SINGAPORE — After a traumatic event, such as the recent death of a 13-year-old student who was allegedly murdered by a 16-year-old schoolmate in River Valley High School, emotional disturbances may not always be visible in teenagers.

Traumatic events can make teenagers feel like things are out of control, even if they behave as if they are strong, a senior counsellor said.

Traumatic events can make teenagers feel like things are out of control, even if they behave as if they are strong, a senior counsellor said.

  • Mental health experts said the recent alleged murder at River Valley High School is “highly potentially traumatic”
  • After such an incident, what looks like rebellious or disruptive behaviour in teenagers may be a sign of trauma and stress
  • Trauma can be inflicted by a single event or a series of events
  • Experts gave tips to parents and educators on identifying and coping with trauma
  • They also tell what should or should not be done when supporting youth in such cases


SINGAPORE — After a traumatic event, such as the recent death of a 13-year-old student who was allegedly murdered by a 16-year-old schoolmate in River Valley High School, emotional disturbances may not always be visible in teenagers.

Experts approached by TODAY therefore urged parents, educators and adults to be aware of how trauma may look like in this age group and to know when to seek professional help, especially if changes in behaviour persist.

These may include seemingly irrational and unexplained anger outbursts or disruptive behaviour.

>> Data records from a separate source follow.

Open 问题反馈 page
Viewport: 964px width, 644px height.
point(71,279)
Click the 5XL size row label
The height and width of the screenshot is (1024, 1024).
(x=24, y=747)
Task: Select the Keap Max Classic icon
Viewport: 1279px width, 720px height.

Senior counsellor Celynn Chang, who works with children and youth who have experienced trauma and other child protection concerns, said that at their developmental stage, teenagers aged 12 to 18 respond very differently to traumatic events compared to younger children or adults.

“More often than not, the cognitive and emotional impact of trauma on children and adolescents tends to be expressed through behaviour,” Ms Chang, who is a manager at the Clinical Intervention Centre of Boys’ Town, said.

After experiencing a highly distressing incident, it is not uncommon to feel shock, confusion, anxiety, fear, guilt or even a sense of helplessness and hopelessness. Along with the overwhelming emotions, crying may be a normal response.

However, teenagers may not cry openly or talk about how they feel.

“They usually do not like to show their vulnerability. Traumatic events can make them feel like things are out of control, even if they behave as if they are strong,” Ms Chang said.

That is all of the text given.